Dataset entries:
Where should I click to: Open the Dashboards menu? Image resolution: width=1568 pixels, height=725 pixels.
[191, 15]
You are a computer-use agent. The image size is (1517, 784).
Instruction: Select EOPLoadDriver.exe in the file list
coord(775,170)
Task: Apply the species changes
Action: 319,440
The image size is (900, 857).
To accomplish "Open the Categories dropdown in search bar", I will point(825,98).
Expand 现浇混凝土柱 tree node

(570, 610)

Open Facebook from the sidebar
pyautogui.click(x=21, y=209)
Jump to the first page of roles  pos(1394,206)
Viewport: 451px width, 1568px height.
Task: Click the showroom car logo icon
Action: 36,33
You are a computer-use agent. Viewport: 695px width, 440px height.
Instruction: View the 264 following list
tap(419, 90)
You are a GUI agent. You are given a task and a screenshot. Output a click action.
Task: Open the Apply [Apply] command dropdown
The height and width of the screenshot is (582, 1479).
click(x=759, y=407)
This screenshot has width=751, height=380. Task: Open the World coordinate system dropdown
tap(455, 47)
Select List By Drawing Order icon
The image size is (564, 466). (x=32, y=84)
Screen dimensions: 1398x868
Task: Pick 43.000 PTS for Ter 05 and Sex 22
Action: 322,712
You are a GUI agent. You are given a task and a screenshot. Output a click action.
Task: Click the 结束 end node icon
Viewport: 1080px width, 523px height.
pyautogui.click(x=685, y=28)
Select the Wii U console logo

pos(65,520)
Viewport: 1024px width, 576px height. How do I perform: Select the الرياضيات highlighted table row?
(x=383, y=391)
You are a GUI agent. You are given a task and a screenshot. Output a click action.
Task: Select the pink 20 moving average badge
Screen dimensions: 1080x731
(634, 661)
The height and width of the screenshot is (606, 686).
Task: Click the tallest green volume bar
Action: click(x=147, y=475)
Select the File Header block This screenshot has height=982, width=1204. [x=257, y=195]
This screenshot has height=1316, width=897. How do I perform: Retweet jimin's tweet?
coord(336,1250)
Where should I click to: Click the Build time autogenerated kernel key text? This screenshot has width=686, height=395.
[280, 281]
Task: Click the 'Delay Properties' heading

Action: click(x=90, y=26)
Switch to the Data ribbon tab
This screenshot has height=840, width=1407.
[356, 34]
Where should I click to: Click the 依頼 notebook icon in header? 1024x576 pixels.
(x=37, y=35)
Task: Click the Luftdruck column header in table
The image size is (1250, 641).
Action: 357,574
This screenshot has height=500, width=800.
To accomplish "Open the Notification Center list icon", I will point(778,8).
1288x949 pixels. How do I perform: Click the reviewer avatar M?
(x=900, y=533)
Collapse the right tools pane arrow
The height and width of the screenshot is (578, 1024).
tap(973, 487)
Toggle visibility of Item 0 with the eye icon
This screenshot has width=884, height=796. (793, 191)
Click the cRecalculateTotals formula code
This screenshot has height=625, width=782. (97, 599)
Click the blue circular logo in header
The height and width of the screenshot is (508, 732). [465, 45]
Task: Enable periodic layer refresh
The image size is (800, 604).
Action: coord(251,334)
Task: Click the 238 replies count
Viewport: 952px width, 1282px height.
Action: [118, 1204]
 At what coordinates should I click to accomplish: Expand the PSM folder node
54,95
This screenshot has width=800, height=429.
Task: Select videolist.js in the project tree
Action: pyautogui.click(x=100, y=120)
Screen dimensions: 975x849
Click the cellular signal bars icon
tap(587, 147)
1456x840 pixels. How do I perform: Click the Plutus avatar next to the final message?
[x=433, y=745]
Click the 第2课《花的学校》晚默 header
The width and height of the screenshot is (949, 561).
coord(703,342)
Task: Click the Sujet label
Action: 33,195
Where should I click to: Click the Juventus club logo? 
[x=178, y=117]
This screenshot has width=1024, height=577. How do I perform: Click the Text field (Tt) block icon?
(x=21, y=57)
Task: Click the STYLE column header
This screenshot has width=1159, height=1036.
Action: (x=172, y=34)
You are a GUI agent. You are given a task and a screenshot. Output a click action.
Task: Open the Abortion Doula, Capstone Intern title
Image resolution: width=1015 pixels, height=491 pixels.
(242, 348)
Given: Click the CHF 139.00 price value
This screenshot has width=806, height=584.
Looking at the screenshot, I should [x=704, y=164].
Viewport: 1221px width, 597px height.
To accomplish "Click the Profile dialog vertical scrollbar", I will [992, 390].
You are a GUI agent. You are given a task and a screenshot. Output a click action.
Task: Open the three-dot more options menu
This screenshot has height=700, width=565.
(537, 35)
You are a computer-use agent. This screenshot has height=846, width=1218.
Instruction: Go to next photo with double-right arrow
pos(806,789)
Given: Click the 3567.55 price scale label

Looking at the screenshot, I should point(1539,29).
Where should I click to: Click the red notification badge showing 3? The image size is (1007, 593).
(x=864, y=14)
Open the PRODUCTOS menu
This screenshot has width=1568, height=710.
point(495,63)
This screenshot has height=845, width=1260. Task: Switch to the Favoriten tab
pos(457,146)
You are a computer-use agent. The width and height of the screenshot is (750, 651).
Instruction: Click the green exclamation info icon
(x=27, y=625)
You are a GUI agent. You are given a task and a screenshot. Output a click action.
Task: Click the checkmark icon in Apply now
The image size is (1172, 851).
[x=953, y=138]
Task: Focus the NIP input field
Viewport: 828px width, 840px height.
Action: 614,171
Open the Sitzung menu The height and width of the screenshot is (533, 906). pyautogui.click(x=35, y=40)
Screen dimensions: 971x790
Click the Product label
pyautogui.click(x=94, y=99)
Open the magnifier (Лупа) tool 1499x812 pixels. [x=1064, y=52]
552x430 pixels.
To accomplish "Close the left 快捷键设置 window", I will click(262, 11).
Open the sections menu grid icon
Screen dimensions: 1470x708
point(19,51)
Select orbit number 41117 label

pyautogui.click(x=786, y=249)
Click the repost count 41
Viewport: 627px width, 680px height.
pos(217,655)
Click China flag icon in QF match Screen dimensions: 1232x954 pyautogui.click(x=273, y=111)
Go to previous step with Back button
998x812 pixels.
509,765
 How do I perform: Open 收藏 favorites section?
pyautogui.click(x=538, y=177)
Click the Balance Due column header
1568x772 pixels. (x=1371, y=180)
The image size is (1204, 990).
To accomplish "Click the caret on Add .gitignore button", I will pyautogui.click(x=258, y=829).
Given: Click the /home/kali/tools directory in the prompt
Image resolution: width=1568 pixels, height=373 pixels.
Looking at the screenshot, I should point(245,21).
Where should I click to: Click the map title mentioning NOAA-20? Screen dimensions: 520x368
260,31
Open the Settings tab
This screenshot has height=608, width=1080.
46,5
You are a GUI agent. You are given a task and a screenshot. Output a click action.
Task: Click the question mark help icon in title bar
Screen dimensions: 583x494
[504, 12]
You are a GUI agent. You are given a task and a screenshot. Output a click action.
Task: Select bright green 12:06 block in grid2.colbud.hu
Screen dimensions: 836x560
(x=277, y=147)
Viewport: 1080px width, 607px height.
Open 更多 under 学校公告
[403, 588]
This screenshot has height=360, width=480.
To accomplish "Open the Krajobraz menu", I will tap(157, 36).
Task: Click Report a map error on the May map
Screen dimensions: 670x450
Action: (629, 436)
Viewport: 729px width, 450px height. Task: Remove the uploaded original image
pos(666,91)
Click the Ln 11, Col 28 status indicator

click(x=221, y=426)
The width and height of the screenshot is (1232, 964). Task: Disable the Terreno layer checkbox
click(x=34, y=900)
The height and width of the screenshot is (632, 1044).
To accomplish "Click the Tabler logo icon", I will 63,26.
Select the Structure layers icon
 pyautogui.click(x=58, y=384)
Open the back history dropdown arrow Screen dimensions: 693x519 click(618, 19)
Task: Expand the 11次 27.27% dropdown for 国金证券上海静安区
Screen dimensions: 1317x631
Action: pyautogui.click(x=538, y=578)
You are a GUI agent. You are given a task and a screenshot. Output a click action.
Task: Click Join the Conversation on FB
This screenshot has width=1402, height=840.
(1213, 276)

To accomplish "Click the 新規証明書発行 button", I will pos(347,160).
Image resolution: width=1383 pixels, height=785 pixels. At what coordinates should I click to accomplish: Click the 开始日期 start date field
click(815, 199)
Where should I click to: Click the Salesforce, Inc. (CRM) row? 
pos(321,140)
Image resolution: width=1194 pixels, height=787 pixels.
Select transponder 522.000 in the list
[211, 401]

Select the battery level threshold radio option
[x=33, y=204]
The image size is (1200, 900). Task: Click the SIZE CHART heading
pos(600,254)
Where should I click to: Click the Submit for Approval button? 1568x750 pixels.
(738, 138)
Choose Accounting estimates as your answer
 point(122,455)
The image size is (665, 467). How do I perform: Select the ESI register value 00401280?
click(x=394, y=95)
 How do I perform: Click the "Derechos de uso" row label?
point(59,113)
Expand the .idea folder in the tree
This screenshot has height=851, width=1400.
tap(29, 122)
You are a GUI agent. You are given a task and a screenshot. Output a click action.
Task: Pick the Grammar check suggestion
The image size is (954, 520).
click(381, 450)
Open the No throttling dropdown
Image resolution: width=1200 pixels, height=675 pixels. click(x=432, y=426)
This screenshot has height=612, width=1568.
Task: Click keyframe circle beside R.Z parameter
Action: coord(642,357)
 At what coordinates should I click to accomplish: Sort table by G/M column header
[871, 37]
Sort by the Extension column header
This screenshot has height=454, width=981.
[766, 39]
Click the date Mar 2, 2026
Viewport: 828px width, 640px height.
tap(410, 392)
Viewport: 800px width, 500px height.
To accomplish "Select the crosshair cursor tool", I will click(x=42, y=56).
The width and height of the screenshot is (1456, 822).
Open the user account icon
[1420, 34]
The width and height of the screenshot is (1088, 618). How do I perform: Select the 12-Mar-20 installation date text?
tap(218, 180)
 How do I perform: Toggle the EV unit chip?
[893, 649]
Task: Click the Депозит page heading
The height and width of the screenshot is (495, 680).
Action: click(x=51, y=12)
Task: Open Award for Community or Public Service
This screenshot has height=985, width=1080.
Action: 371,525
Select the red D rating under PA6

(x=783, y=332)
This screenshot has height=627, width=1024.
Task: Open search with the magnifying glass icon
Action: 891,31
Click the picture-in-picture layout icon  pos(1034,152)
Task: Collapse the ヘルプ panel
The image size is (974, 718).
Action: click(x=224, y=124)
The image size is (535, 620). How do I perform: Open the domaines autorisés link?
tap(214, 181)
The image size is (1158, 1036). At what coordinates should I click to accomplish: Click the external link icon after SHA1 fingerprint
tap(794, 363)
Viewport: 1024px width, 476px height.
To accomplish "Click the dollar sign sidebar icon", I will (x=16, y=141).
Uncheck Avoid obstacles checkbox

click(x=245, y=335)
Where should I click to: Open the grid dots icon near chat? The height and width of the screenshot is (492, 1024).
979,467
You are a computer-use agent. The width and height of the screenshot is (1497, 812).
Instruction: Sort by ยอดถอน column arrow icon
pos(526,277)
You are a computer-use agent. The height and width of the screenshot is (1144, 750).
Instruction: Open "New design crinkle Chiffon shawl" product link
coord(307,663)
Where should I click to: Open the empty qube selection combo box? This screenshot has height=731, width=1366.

▶ [WHAT THIS TASK INVOLVES]:
In the data above, repeat exactly each line from the first through the line that contains "You are a computer-use agent. The image", and give nothing else.

▶ [RESPONSE AREA]:
Where should I click to: Open the Dashboards menu? Image resolution: width=1568 pixels, height=725 pixels.
[191, 15]
You are a computer-use agent. The image size is (1517, 784).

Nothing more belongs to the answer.